Who is Barry May?

With over 20 years of expertise in leading User Experience development teams, Barry implements cutting edge solutions that deliver confidence and clarity to every project.

During 9 years at Morgan Stanley, he managed all UI development for the Equity Risk Management department, confidently delivering multiple projects that significantly improved efficiency and clarity for over 500 traders across the global trading floors. These included projects that allowed teams to save up to 20 hours weekly in costly reconciliation. He also oversaw a team of up to 15 full-time employees and consultants across New York, Montreal, London, Budapest, and Hong Kong.

For 3 years working with Point72, he led a UI effort to transition a signature development project from a monolithic legacy JavaScript/Angular 1 system, through several interim and hybrid phases, toward a modernized module-based Typescript/Angular 8-based product, which encouraged his start-up’s key stakeholders to finalize on their buyout. Simultaneously, the user base grew from 100 to over 800 internal users while never missing their scheduled 2-3 week release deployment targets. This evolution greatly enhanced the feature set and flexibility of the project and, by doing so, encouraged other teams within the firm to partner on the project and attract new talent with more advanced web development skills.

During his tenure at Moody’s Investors Service from 2000-2007, Barry designed, architected, and developed the evolution of the primary ratings system for Moody’s Investors Service, portions of which remained use for at 15+ years afterward. Between 2005 and 2007, he led a technical effort to evolve portions of that web-based system onto the .NET 2.0 WinForms platform, to adopt current best user interface practices for the time, and achieve complex hierarchical grid features.

Vendor evaluation and engagement has been a key part of Barry’s career experience. From directly interacting with Sun Microsystems support teams in his early Unix DevOps days, to comparing and demonstrating best-of-breed Windows .NET Grid and UI Toolkit solutions in the mid-2000’s, to formalizing licensing agreements for modern Rich-text Web Editing tools in recent years, ensuring solid engagement and communication with external vendors is key to resolving the ever-existing buy-vs-build argument.

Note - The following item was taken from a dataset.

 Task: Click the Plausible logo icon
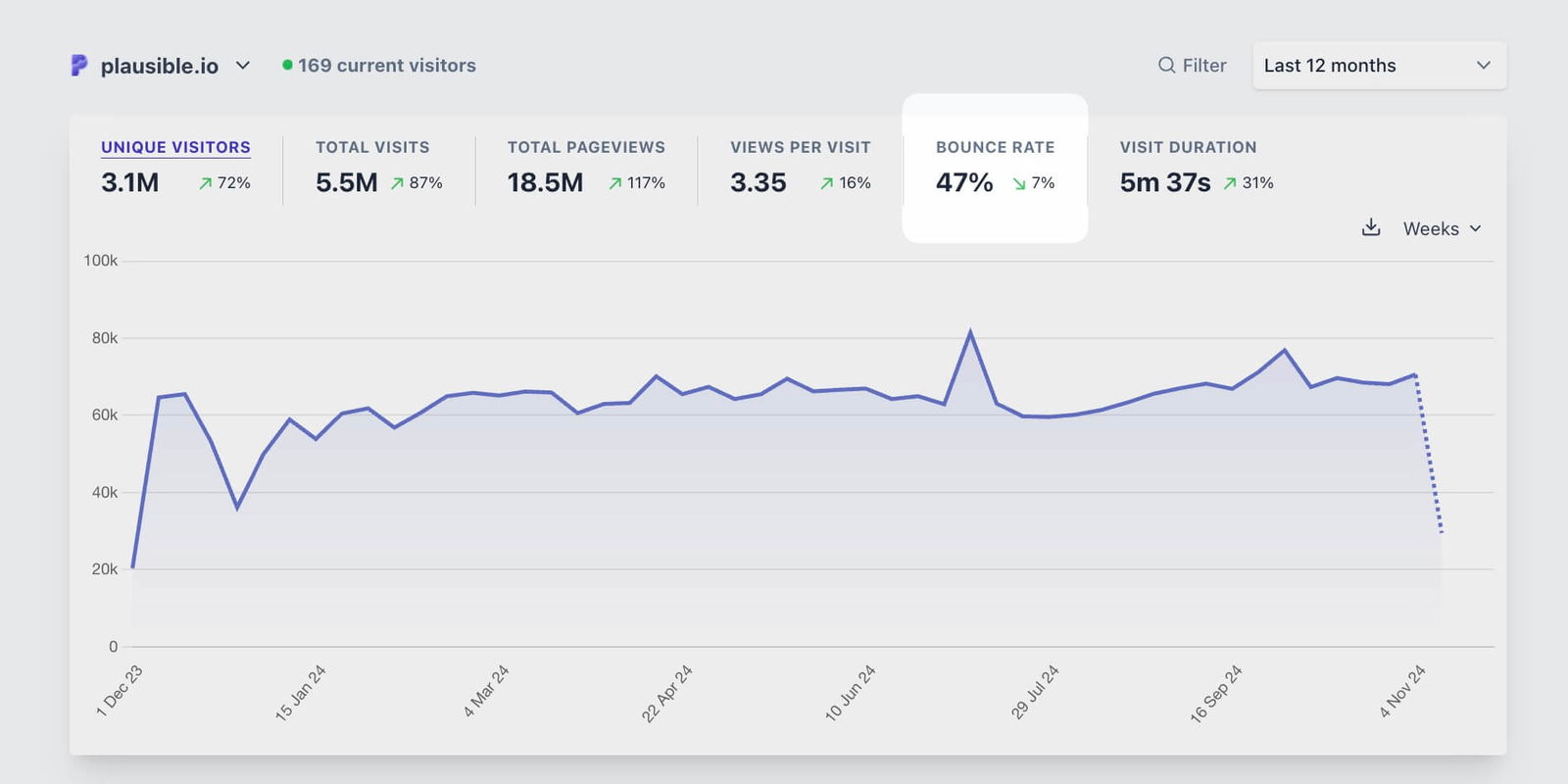[x=79, y=66]
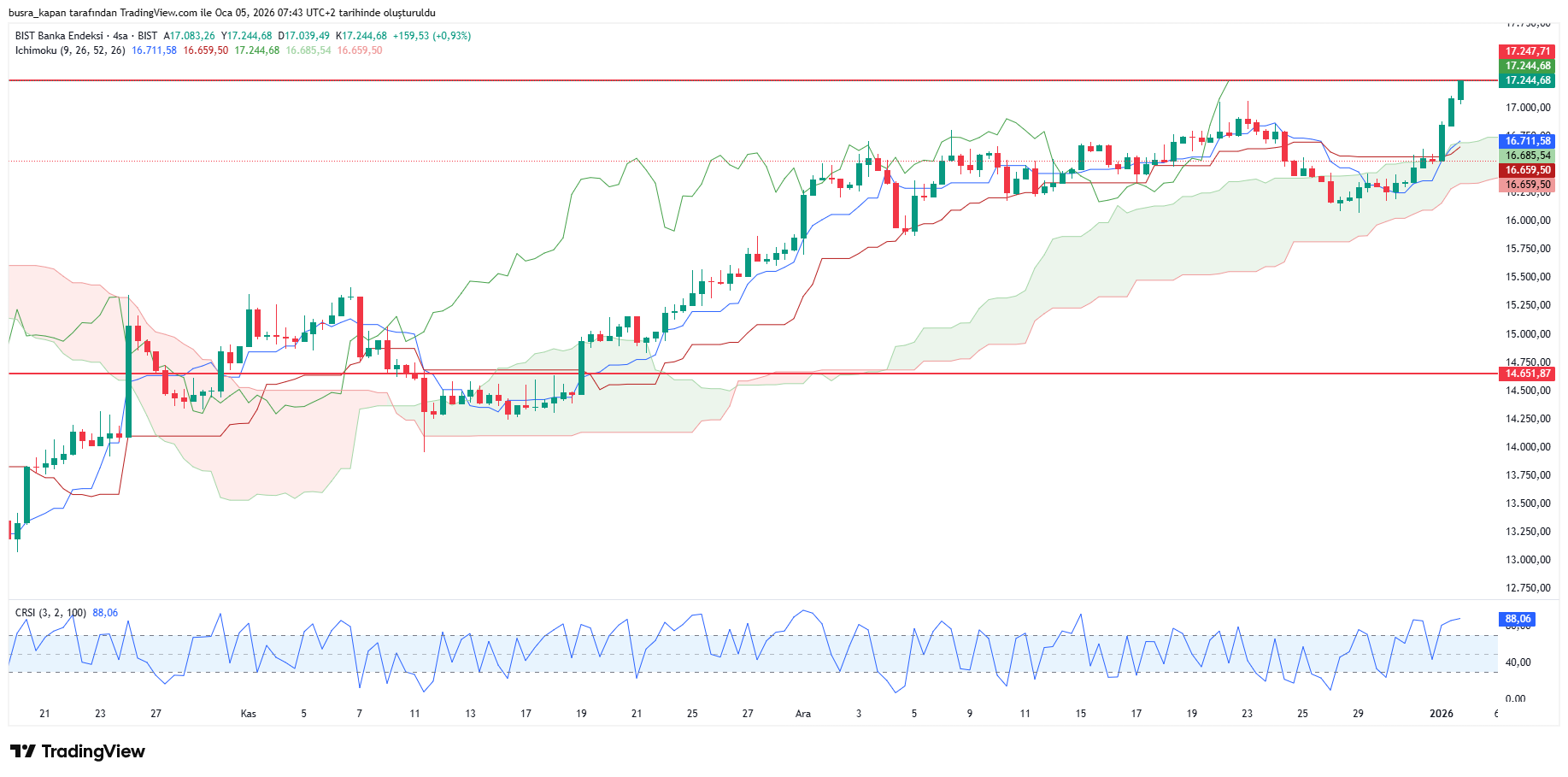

During his spare time, he enjoys learning new programming techniques and languages (from organizations like Frontend Masters) and attending tech conferences, with his modern favorite languages being TypeScript and Rust. Additionally he also regularly mentors high school students and plays the guitar.

Barry resides in Peekskill, NY (where the views are gorgeous and peaceful, yet with easy access to the big city) and enjoys traveling whenever possible – having met business clients and colleagues from San Francisco to London to Hong Kong.